While many of these recommendations stem from households with children, these same things translate to the workplace as well. Employees often come in to work sick, allowing the flu and other illnesses to spread. New research released by Accountemps confirms this fact.
The global staffing firm surveyed working professionals, 90% of whom admitted they have come into the office with cold or flu symptoms. “Whether it’s due to large workloads, pressure from the boss or because they can’t afford to take time off, it’s all too common for employees to come to the office feeling sick when they really should be resting,” says Michael Steinitz, Accountemps’ senior executive director. “Staying home when you’ve got a cold or the flu is the best way to avoid spreading germs to others and fight the illness faster.”
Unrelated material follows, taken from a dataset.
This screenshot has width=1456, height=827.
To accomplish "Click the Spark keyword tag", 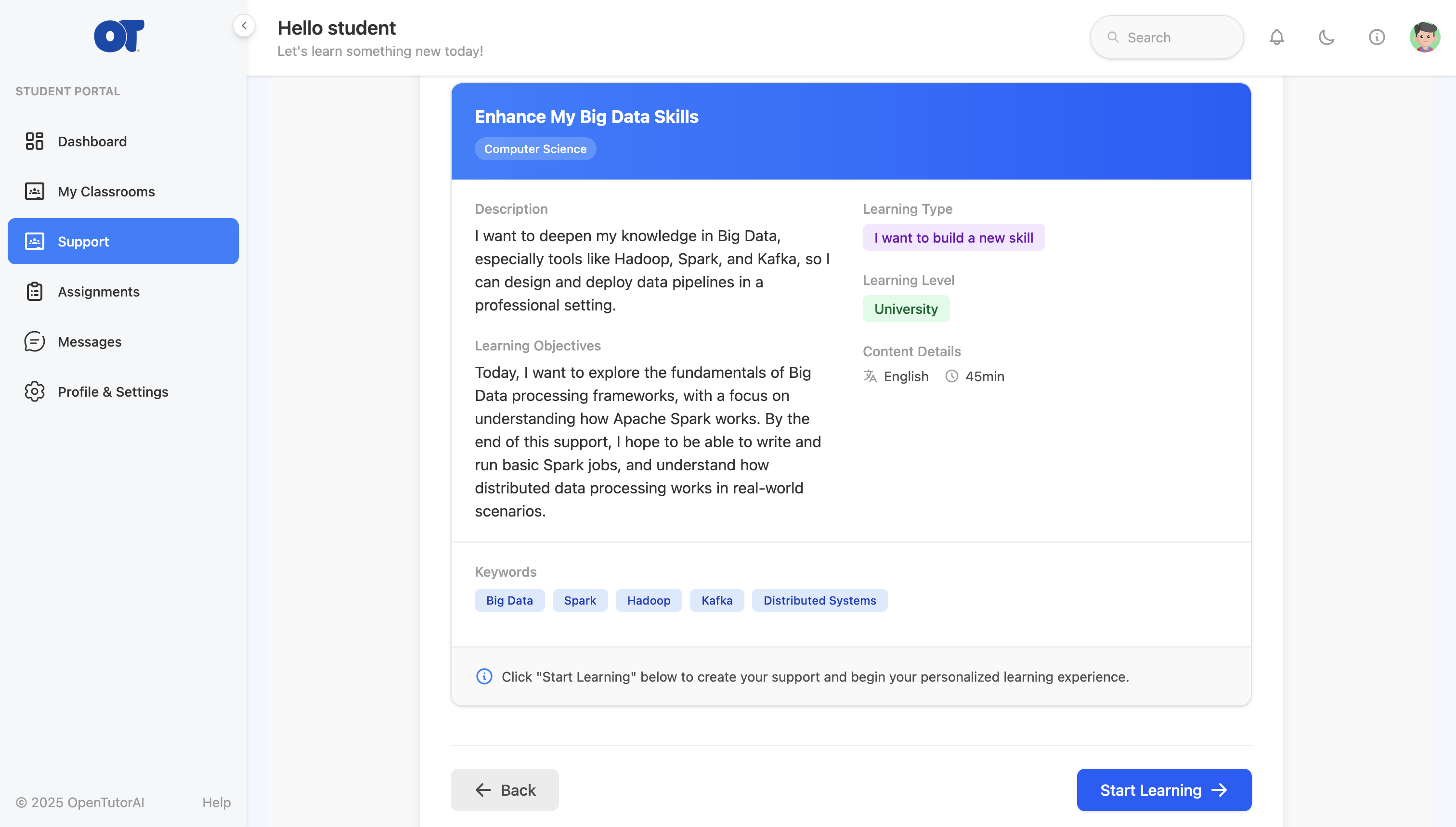I will coord(579,600).
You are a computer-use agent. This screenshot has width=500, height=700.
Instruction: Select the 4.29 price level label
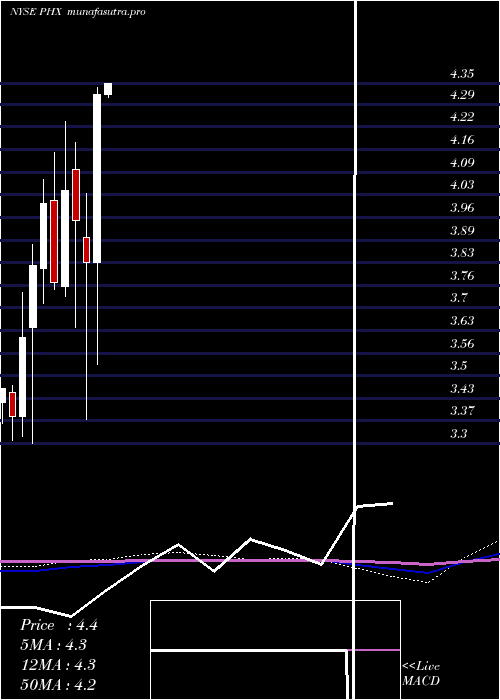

With that said, here are 10 tips from the CDC about how you can keep a healthy, productive workplace over the course of the winter months.
1. Get a seasonal flu vaccine.
2. Host a flu vaccine clinic at the workplace.
3. Review sick leave policies that encourage sick workers to stay at home without fear of any reprisals.
4. Recommend workers stay home if they are sick until at least 24 hours after their fever is gone. Persons with the flu are most contagious during the first 3 days of their illness, according to the CDC.
5. Send home workers who exhibit symptoms upon reporting to work or become sick during the day.
6. Develop work-from-home policies if possible, including those workers who need to stay home for sick family members.
7. Provide tissues, no-touch trash cans, hand soap, sanitizer, wipes and disinfecting cleaner for employees’ workstations, doorknobs, etc.
8. Remind employees to cover coughs and sneezes with tissues and provide easy access to trash cans.
9. Remind workers to wash their hands and provide easy access to water, soap and alcohol-based rubs.
10. Provide resources for employees who may be at higher risk for flu complications such as pregnant women or adults with a chronic medical condition such as asthma, heart disease, or diabetes. Individuals at high risk for flu complications should seek medical attention right away if they do become sick with flu, the CDC states.
Lastly, one of the best things a leader can do is live by example. Managers and safety professionals should adhere to the same recommendations they provide and work from home or take a sick day if they are under the weather. This is a no-brainer. So, don’t make yourself sick by not being prepared.